▶ [Page extract]
******
Tuesday, December 8, 2009

Lower oil prices drag down Petronas H1 profit




By IZWAN IDRIS
It posts pre-tax profit of RM31bil on RM98bil revenue
PETALING JAYA: Petroliam Nasional Bhd’s (Petronas) pre-tax profit for the first half ended Sept 30 fell 51% to RM31.2bil, versus a year earlier, as revenue declined 37.5% to RM98.2bil.
“The decrease in revenue was mainly due to the overall decrease in product prices and lower sales volume,’’ Petronas said in an 11-page summary of the group’s latest first-half results posted on its website yesterday.
The sharp decline in profit resulted in lower tax expenses for Petronas for the period under review. The national oil firm’s tax bill stood at RM8.9bil against RM20.6bil paid to the Government in the previous corresponding period.
The group’s net profit declined 48% to RM22.3bil compared with RM42.7bil previously.
Sales of refined petroleum products remained the mainstay of Petronas, generating RM40.5bil in revenue, or 41.2% of the group’s total turnover.

The group’s liquefied natural gas (LNG) business generated RM13.9bil, or 14.1% of total sales, followed by crude oil at RM13.1bil, or 13.4% of total revenue.
“International operations have been the biggest revenue generator for the group since March 2008 and contributed 48.6% to the current-period revenue compared with the first half of 2008,’’ Petronas said.
Domestic business accounted for 21.4% of the group’s revenue, while exports contributed 30% to total sales.
The national oil company said the weak ringgit during the period under review helped mitigate some of the “negative impact” from lower sales price.
Crude oil prices on the international market climbed 50%, from about US$50 a barrel in early April to US$70 per barrel as at the end of September.
******
▶ [Written problem A] Which product lines does the Petronas earnings article give revenue figures for, and what amount does it state for each?
▶ [Written problem B] Could you resume the Petronas earnings article right after its final sentence?

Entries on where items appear
******
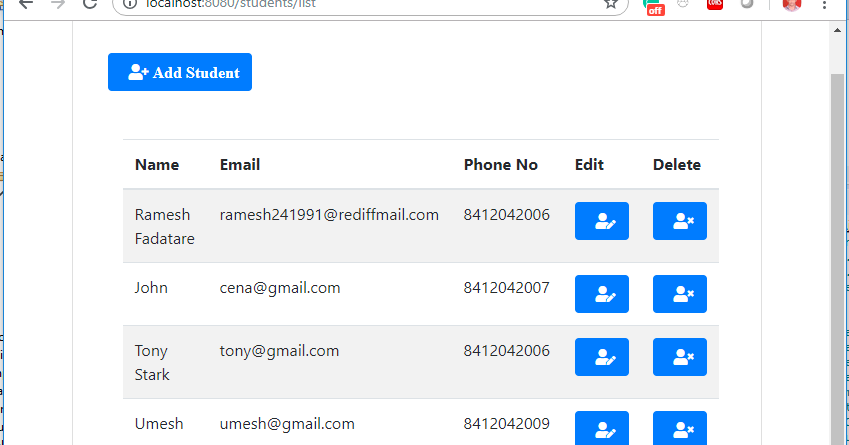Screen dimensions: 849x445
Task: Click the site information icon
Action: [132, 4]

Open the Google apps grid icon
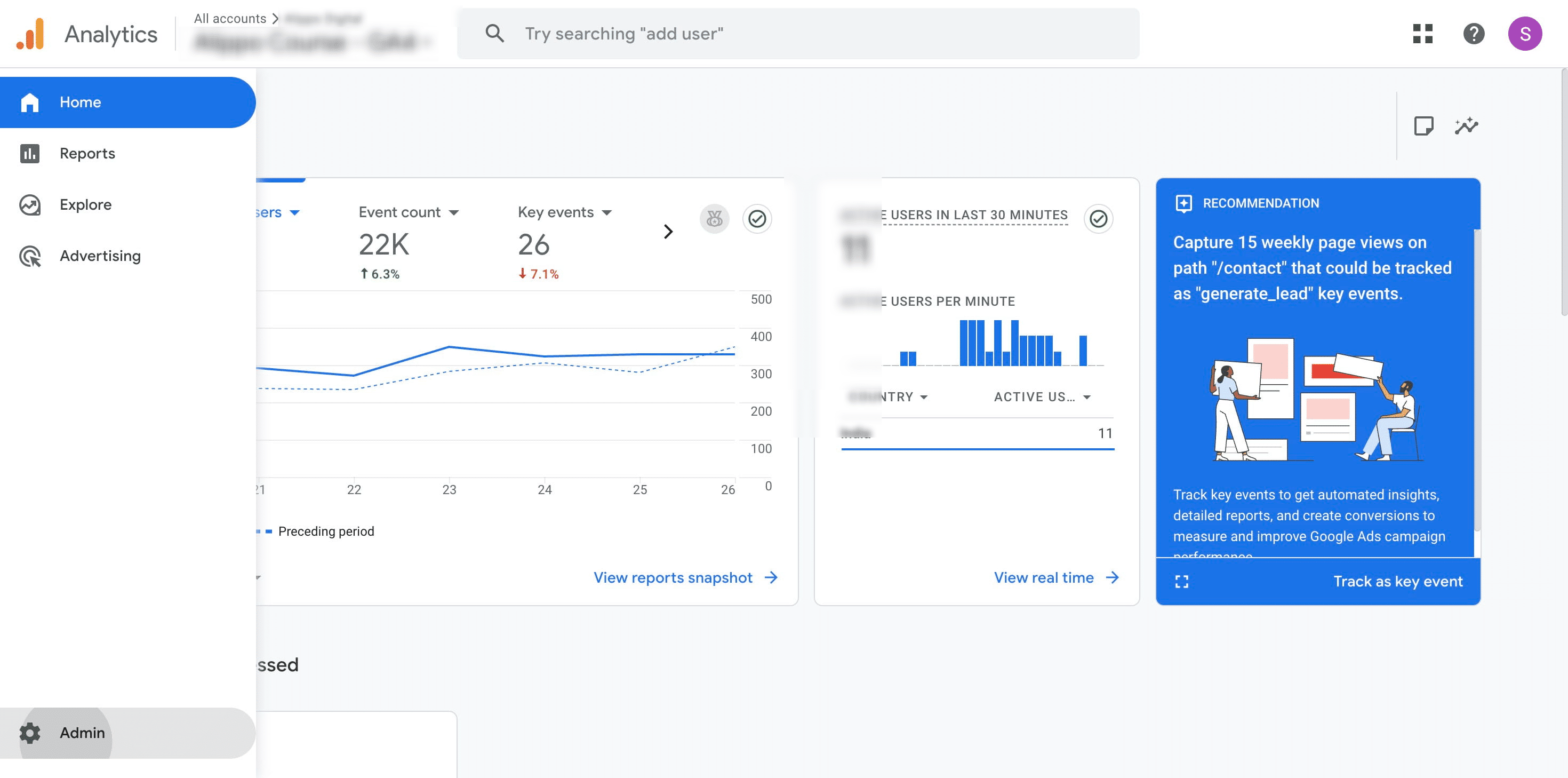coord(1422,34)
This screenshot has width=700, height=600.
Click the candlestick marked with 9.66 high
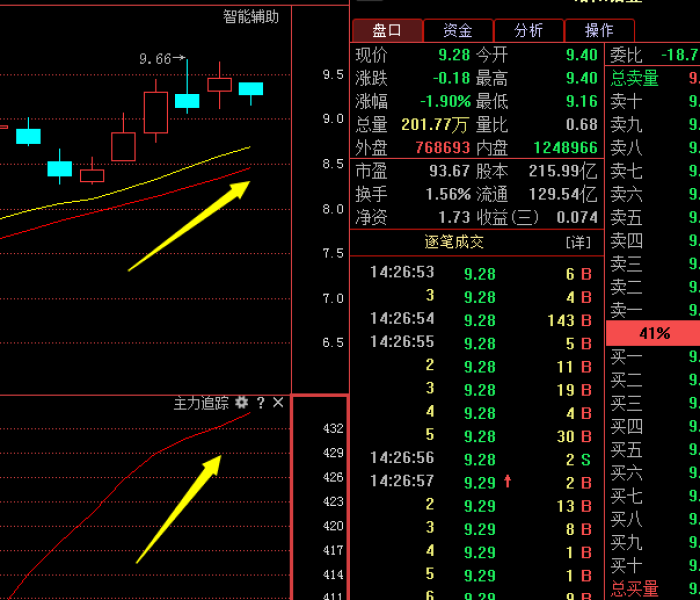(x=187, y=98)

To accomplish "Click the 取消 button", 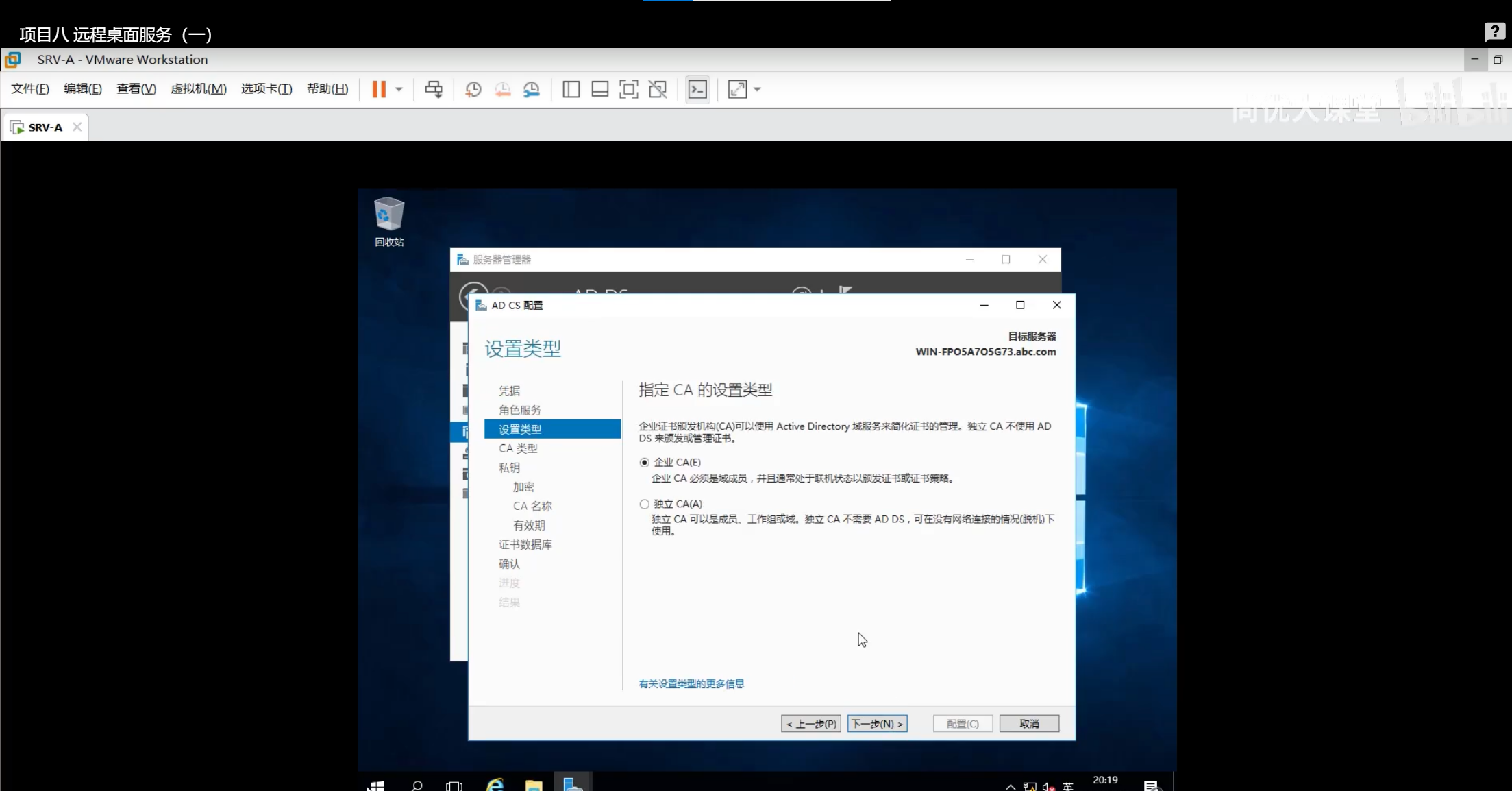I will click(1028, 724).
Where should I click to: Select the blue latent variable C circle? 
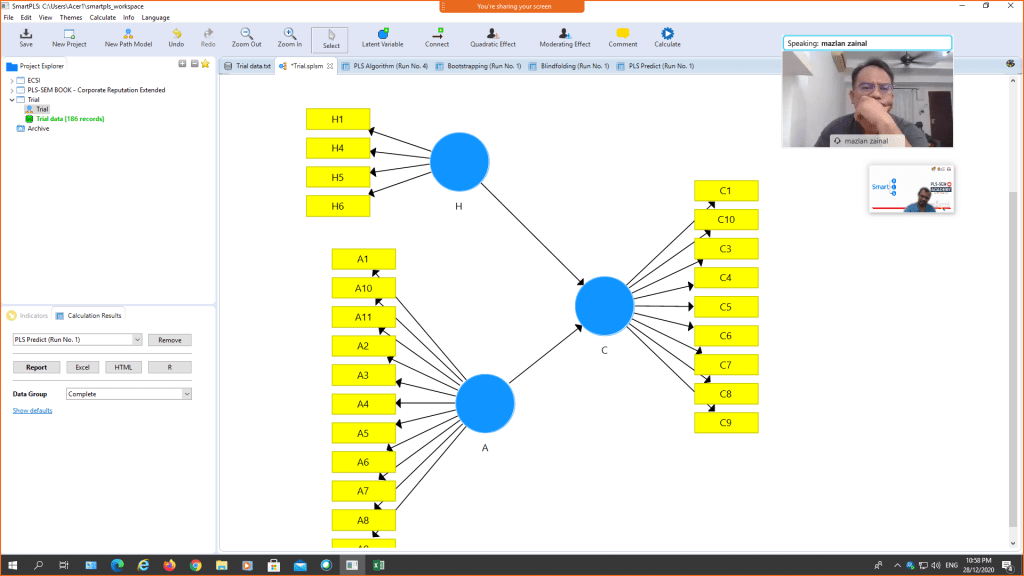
******
▶ [Right answer A]
- Refined petroleum products: RM40.5bil
- Liquefied natural gas (LNG): RM13.9bil
- Crude oil: RM13.1bil

▶ [Right answer B]
However, crude oil was consistently traded above US$100 per barrel in the corresponding six months a year ago. Light sweet crude oil traded in New York rose to a record US$145 per barrel in July last year.

The Tapis blend, the main light sweet crude oil produced in Malaysia, normally trades at a slight premium to prices in New York.
Meanwhile, Petronas’s balance sheet remained healthy.
Total assets at Sept 30 grew 3.8% to RM402.8bil due to the “addition to property, plant and equipment for ongoing capital projects and acquisition of new subsidiaries.’’
The group’s cash balance remained at a solid RM92.7bil, but slightly lower compared with RM94.8bil as at March 31. But the lower revenue means net cash generated from operating activities decreased 69% versus a year earlier. This in turn affected the group’s net cash used in financing activities, which dropped 61.9% to RM6.8bil from RM17.7bil a year ago.
“Net cash used in financing activities for the first half of 2009 includes dividends paid to the Government and minority shareholders, as well as repayment of bonds and borrowings,’’ Petronas said. (December 9, 2009)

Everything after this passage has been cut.